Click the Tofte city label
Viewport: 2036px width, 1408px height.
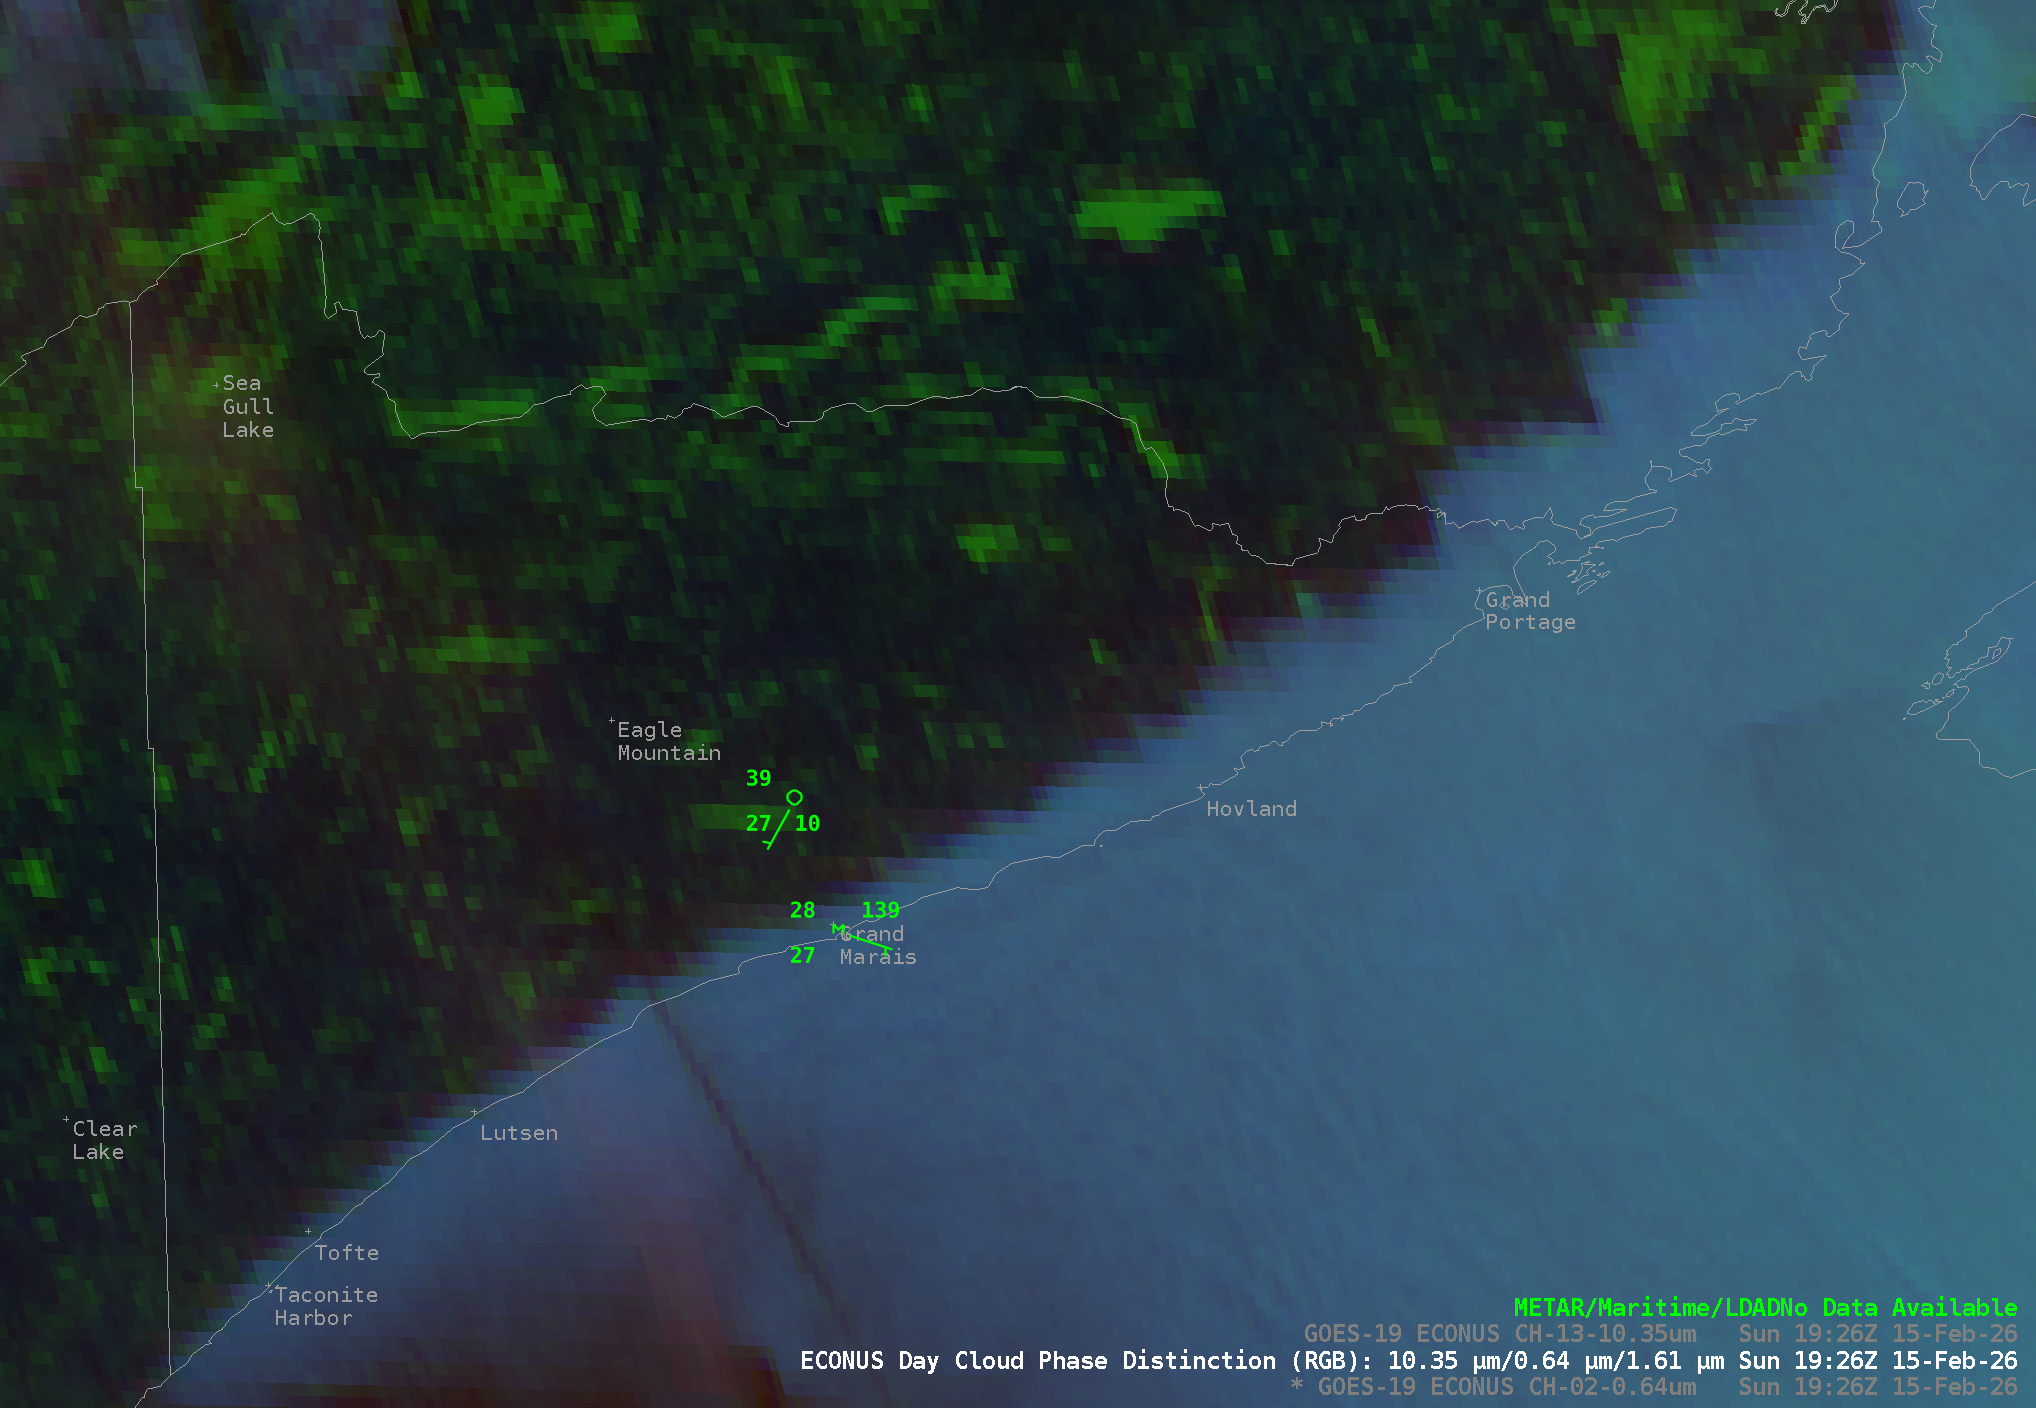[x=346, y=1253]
* * *
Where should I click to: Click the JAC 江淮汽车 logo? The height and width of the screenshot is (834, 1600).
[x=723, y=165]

Set exercise
Rewrite the part above that opens with the line containing "Click the Tofte city label" and closes with the line containing "[x=346, y=1253]", replacing "city label" with "place name" and leaving everything else unchanged. Omit the picture from your answer.

Full output
Click the Tofte place name
Viewport: 2036px width, 1408px height.
[x=346, y=1253]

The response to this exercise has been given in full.